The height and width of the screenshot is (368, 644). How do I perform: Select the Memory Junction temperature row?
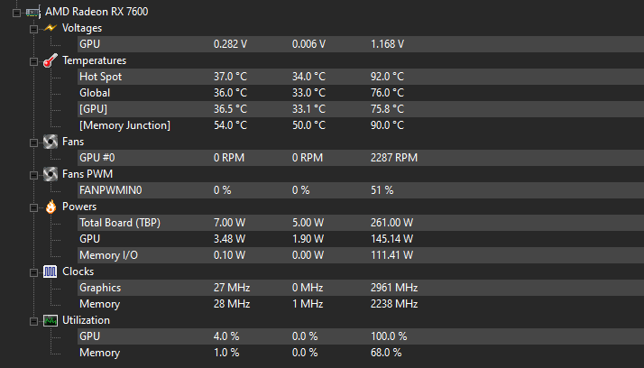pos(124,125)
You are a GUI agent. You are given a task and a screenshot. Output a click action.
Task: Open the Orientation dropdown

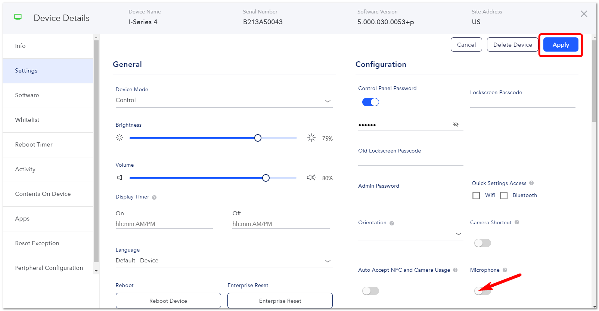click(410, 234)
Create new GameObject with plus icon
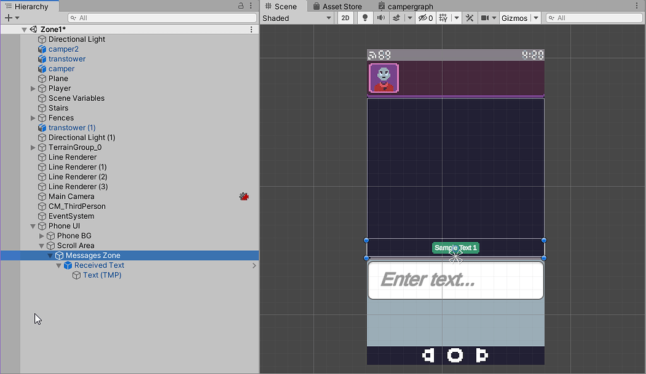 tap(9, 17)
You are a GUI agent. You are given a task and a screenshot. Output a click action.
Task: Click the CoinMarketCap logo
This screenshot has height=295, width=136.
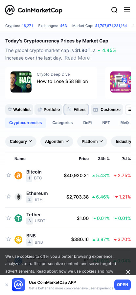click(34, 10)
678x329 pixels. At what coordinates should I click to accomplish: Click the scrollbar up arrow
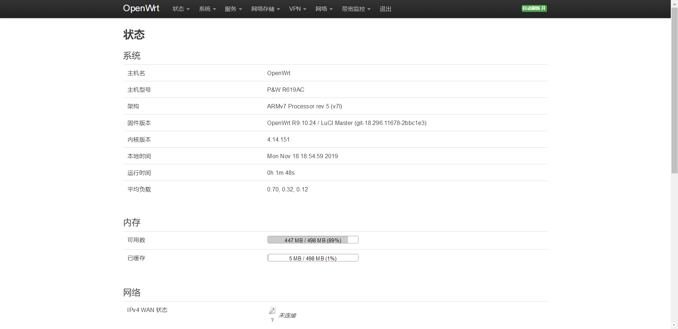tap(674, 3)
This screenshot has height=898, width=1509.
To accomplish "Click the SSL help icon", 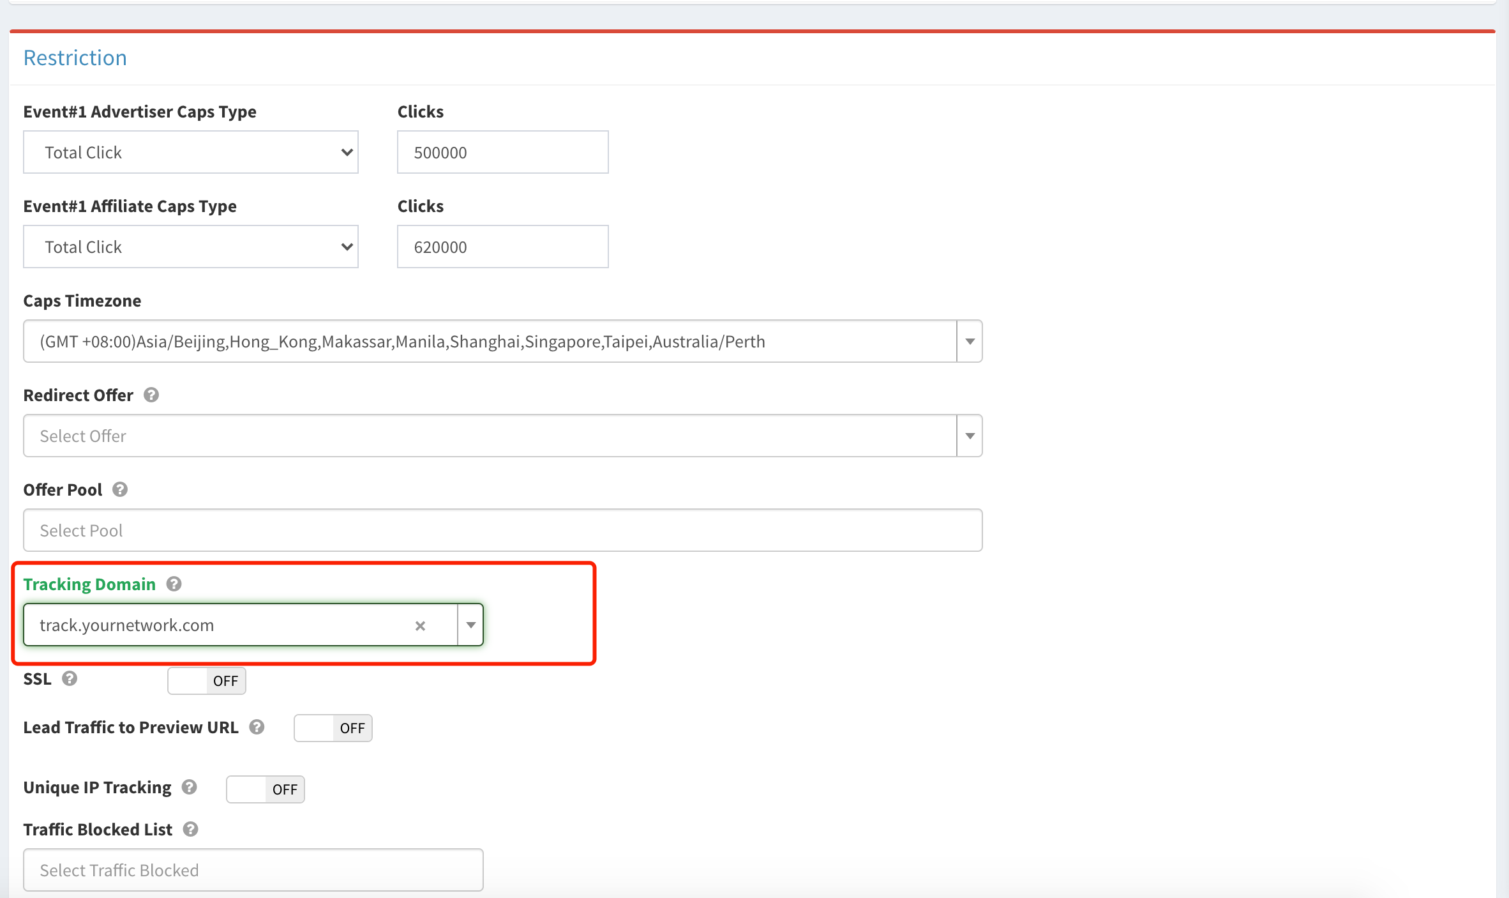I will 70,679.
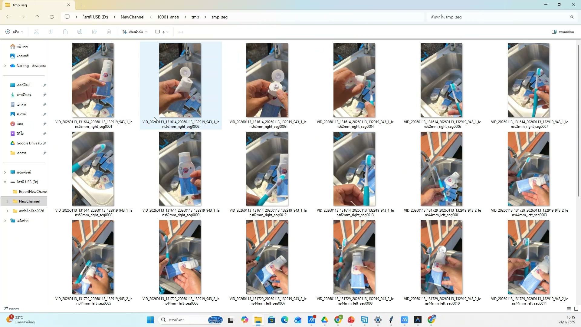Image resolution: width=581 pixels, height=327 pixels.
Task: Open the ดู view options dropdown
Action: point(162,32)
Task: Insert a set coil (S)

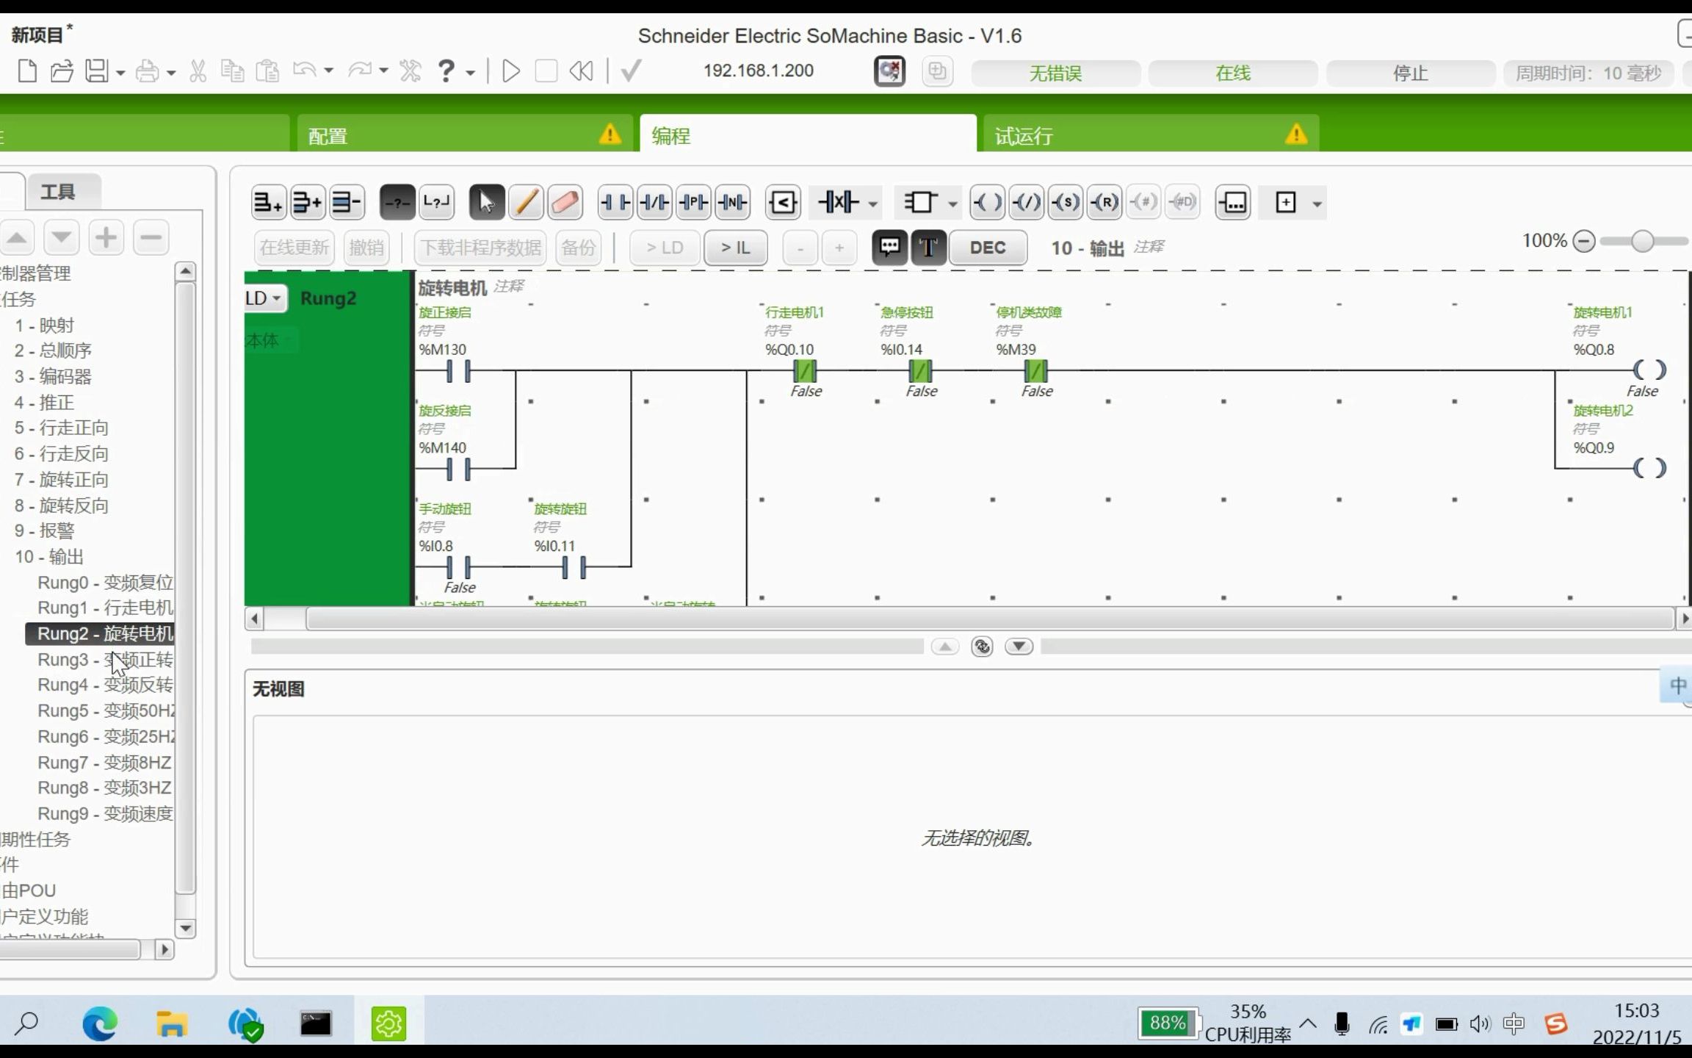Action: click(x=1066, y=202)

* AIM OF THE EXERCISE *
Pick out every line in the items above that contains the word "Open", and copy each one in full.

* SOLVED EXERCISE *
Task: Open the Orientation dropdown
Task: Open the ดู view options dropdown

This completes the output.